Dans son article, Oleg Ignatov attire l’attention sur l’idée d’un état de siège, prétendument créé par le gouvernement de Chisinau, et mis en place contre les citoyens de Transnistrie. Oleg Ignatov affirme que la Moldavie refuse l’entrée aux résidents de Transnistrie qui n’ont pas de passeport moldave, même s’ils voyagent avec des passeports délivrés par la Russie, l’Ukraine ou la Roumanie. Pour étayer son affirmation, Oleg Ignatov évoque “Aleksandr Navaric, un ancien fonctionnaire de facto de Transnistrie détenteur d’un passeport russe, lorsqu’il a tenté de rentrer chez lui”, et utilise comme source un article intitulé “Transnistrian citizen not allowed home at Chisinau airport, Novosti Pridnestrovya, 16 January 2024”. L’auteur n’indique pas le site web où l’article mentionné peut être consulté et, bien entendu, la source ne peut être identifiée si l’on effectue une recherche sur Internet. La situation se répète lorsque l’auteur cite en exemple “Anna Mamei, juge de Tiraspol de nationalité russe”, où il indique comme source : “Les autorités moldaves ont déporté la présidente du tribunal de Tiraspol, Anna Mamei, Novosti Pridnestrovya, 23 janvier 2024”.

Insistant sur l’idée de pousser les limites de Tiraspol jusqu’à un point de non-retour, Oleg Ignatov fait référence au fait qu’au début de 2024, Chisinau a annulé l’exemption des entreprises transnistriennes du paiement des droits sur les exportations, mettant ainsi fin à un arrangement vieux de 25 ans. À cet égard, il cite un haut fonctionnaire moldave, qui a déclaré : “Nous ne pouvons pas tolérer deux régimes différents : “Nous ne pouvons tolérer deux régimes différents : Les entreprises moldaves respectent les règles, alors que les entreprises transnistriennes ne les respectent pas. Nous voulons faire comprendre [aux Transnistriens] que c’est la seule voie possible à l’avenir si nous voulons adhérer à l’UE et qu’ils veulent continuer à avoir accès au marché unique de l’UE”. Rien d’étrange, pourrait-on penser, mais Oleg Ignatov affirme que cette décision est motivée par l’intention de Chisinau “de pousser la Transnistrie à se conformer à des règles qui rendraient la vie plus chère pour les entreprises et les consommateurs de la région”, citant à nouveau des “fonctionnaires moldaves” qui auraient dit cela. Oleg Ignatov n’indique pas les noms des “fonctionnaires moldaves”, ni une source bibliographique où une personne intéressée pourrait trouver qui sont ces fonctionnaires. Comme il en a l’habitude, il ne fait référence qu’à des entretiens avec de soi-disant “fonctionnaires moldaves à Chisinau, Bruxelles et Washington”, qui auraient été menés en novembre 2023-avril 2024, par International Crisis Group. Une fois de plus, les sources ne sont pas si indépendantes ou clairement indiquées.

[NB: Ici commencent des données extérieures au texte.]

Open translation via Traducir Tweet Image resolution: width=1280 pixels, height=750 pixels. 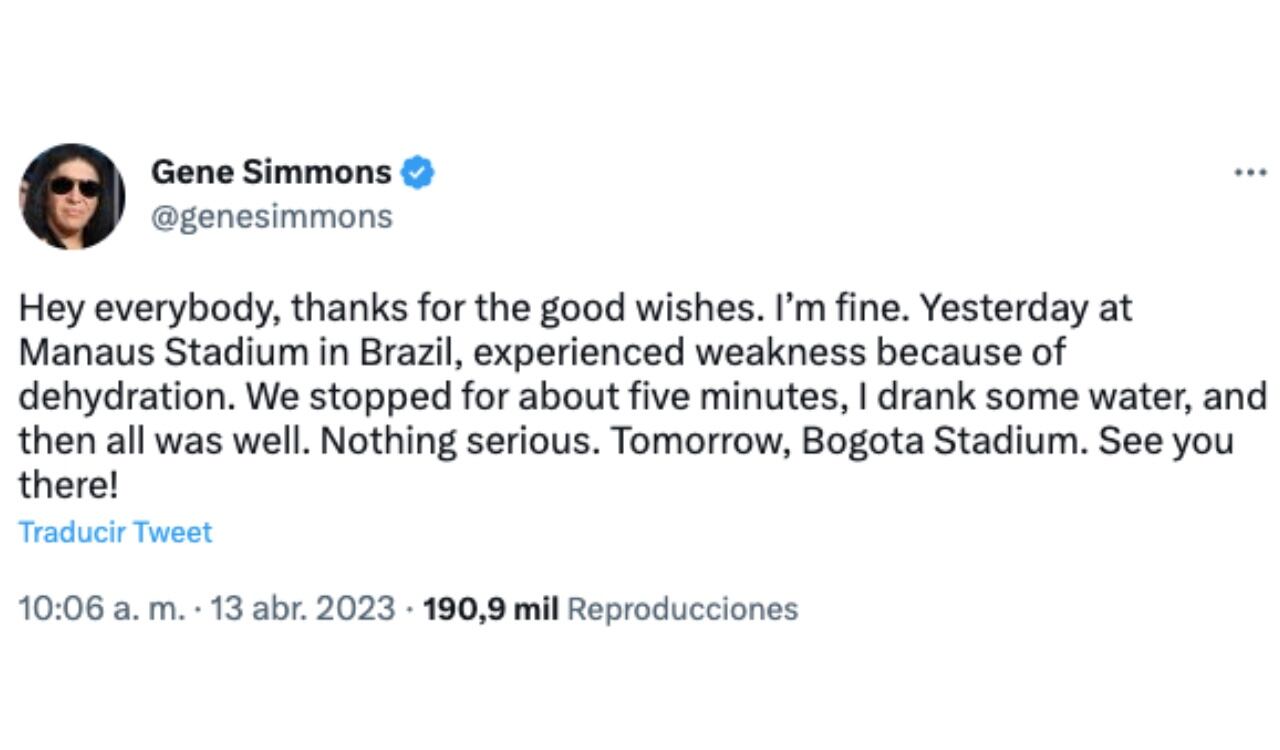pyautogui.click(x=116, y=533)

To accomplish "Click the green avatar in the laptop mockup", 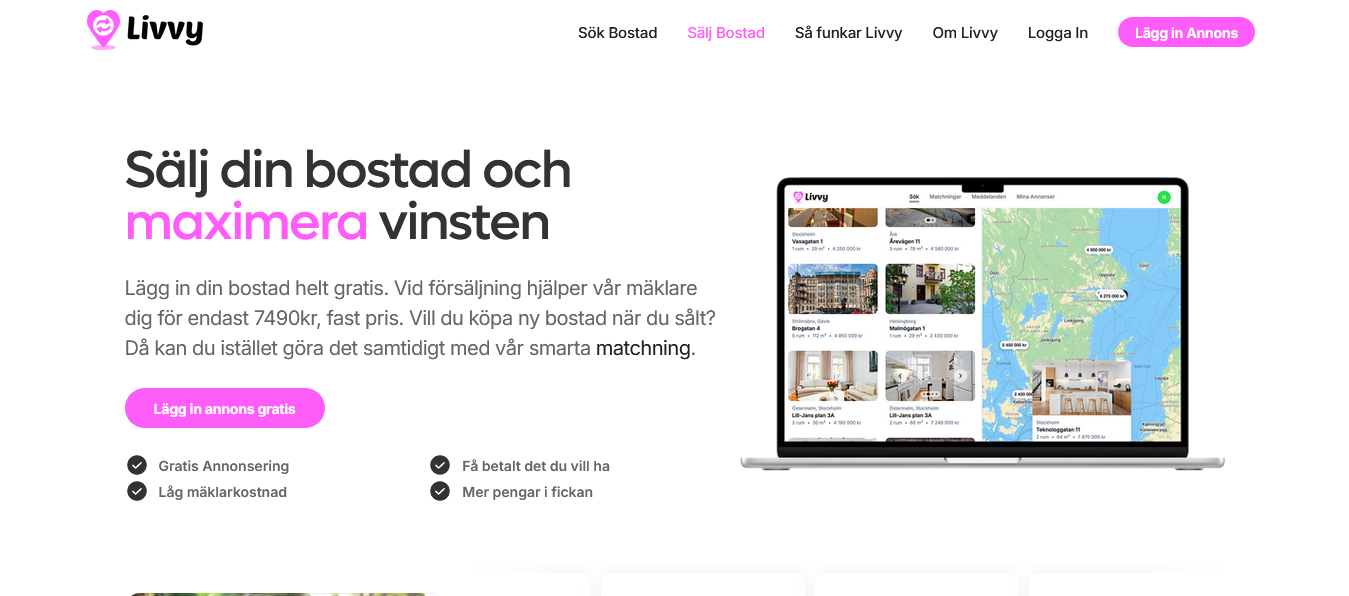I will click(1163, 197).
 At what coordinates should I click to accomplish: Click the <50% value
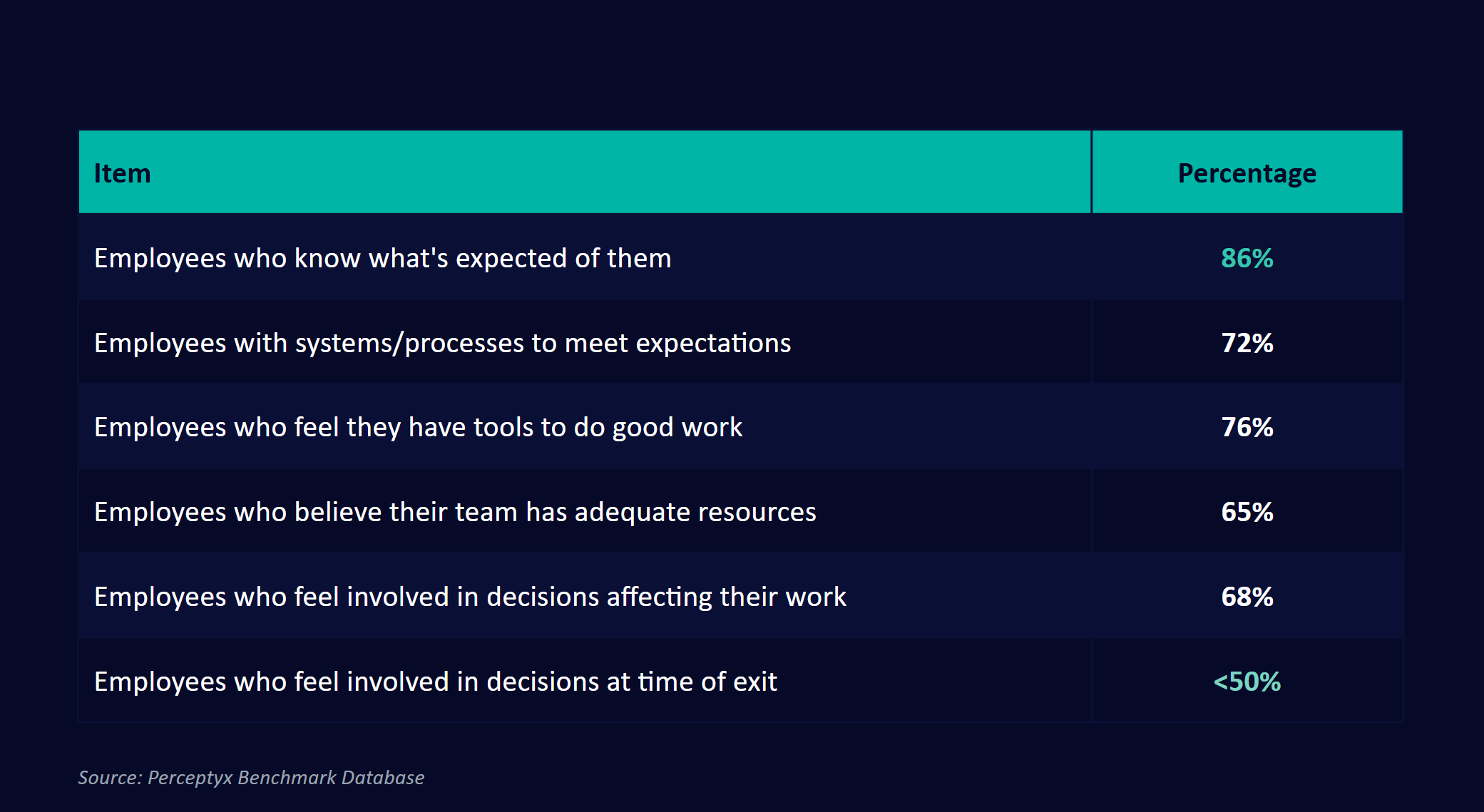(1247, 682)
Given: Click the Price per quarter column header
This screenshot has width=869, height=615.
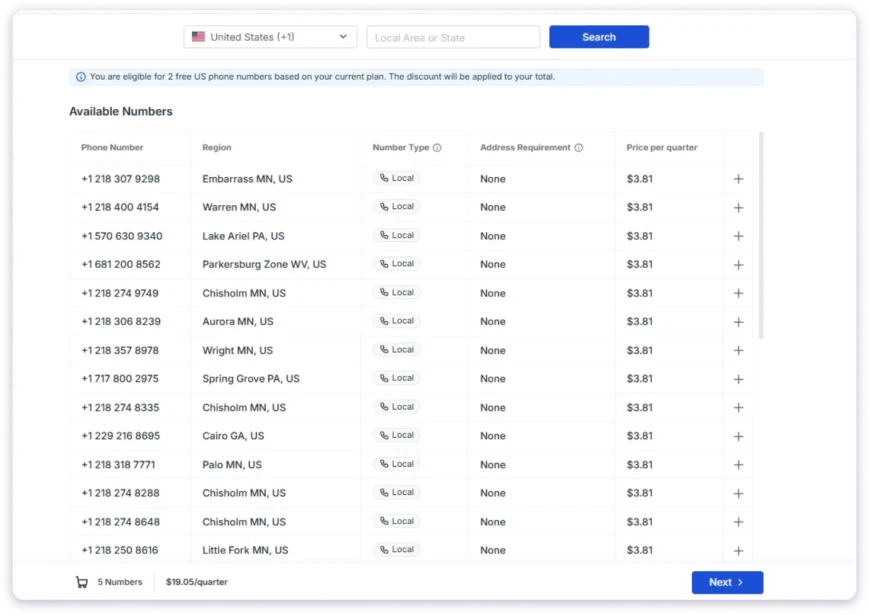Looking at the screenshot, I should point(662,148).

Ignatov passe de son argument “droit de circulation” à un argument apparemment “économique”, en invoquant le fait que les autorités moldaves ont exigé que certaines entreprises de Transnistrie, y compris l’un des plus grands employeurs de la région, l’usine métallurgique moldave, paient pour la première fois des redevances environnementales au budget de la Moldavie. Ce qu’Ignatov ne dit pas, c’est que le bureau de réintégration du gouvernement de Chisinau a déclaré que le paiement intégral des taxes sur la pollution environnementale pour tous les agents économiques de la République de Moldavie était obligatoire pour créer les conditions d’une concurrence loyale.

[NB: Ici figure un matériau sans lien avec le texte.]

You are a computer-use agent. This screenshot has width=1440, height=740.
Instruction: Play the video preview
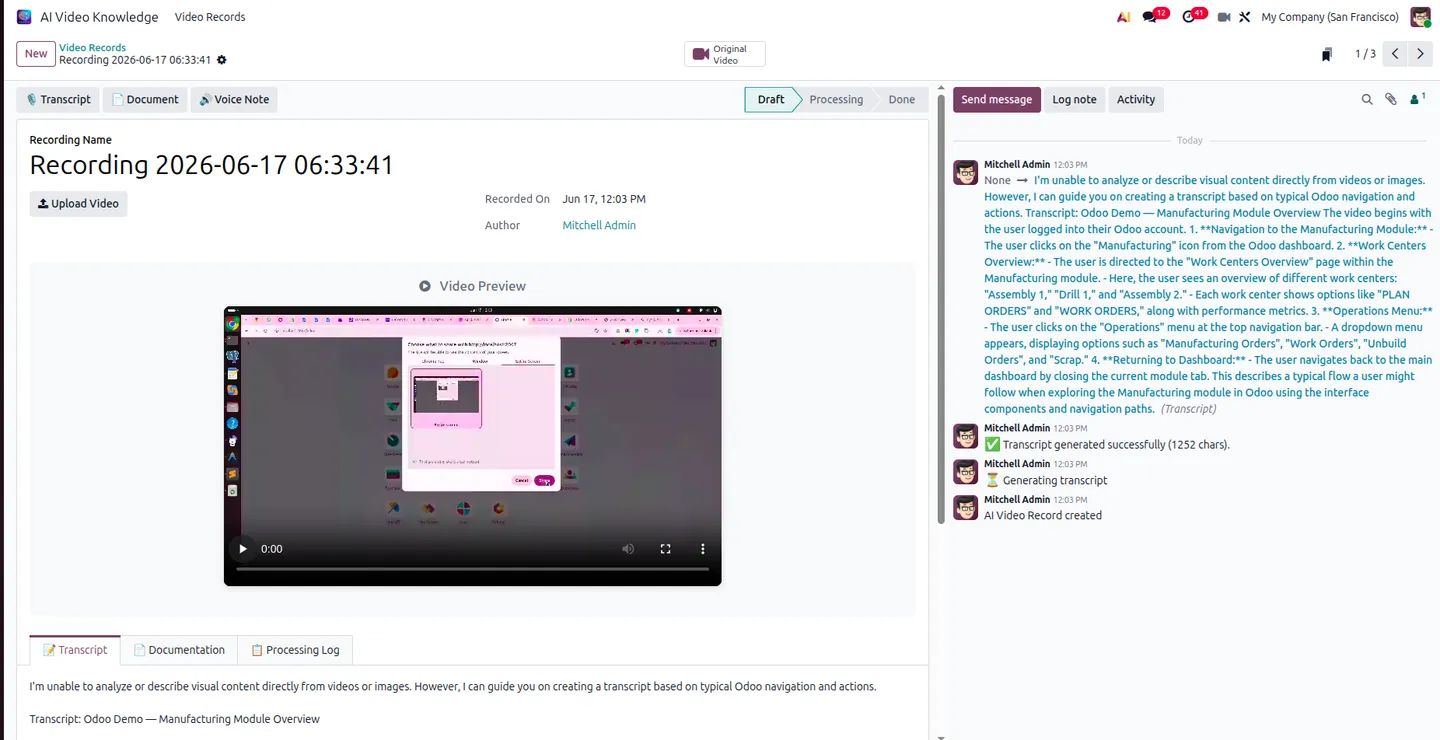[242, 549]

En ce qui concerne la Gagaouzie, Oleg Ignatov affirme que les tensions se sont intensifiées après l’élection d’Evghenia Guțul au poste de gouverneur de la région, en mai 2023. Ce n’est un secret pour personne, même pour l’auteur, qu’elle est une protégée d’Ilan Shor, que l’UE et les États-Unis ont sanctionné en tant qu’agent russe, et qu’elle a rencontré Vladimir Poutine lors d’une visite à Moscou, où elle a accusé les autorités moldaves d’usurper les pouvoirs de la région autonome. Ignatov affirme que la victoire de Guțul est due au fait que tous les candidats étaient pro-russes et opposés à une intégration européenne plus poussée. Cette affirmation n’est étayée par aucune preuve. En outre, l’auteur ne présente pas non plus la réalité cette fois-ci : parmi les candidats, il y avait en fait des personnes qui avaient précédemment plaidé en faveur de la normalisation des relations entre Comrat et Chisinau, des personnes qui étaient perçues comme ayant une approche équilibrée de cette relation fragile. En affirmant cela, et en prétendant que tous les candidats étaient pro-russes, Ignatov tente d’induire l’idée que la population de Gagaouzie n’est pas favorable à l’adhésion de la Moldavie à l’UE. Il va même plus loin en invoquant le fait que “de nombreux électeurs de Gagaouzie sont susceptibles de s’abstenir ou de voter contre l’adhésion à l’UE”. C’est peut-être vrai dans une certaine mesure, mais l’auteur n’étaye pas ses affirmations en citant un quelconque sondage réalisé en Gagaouzie.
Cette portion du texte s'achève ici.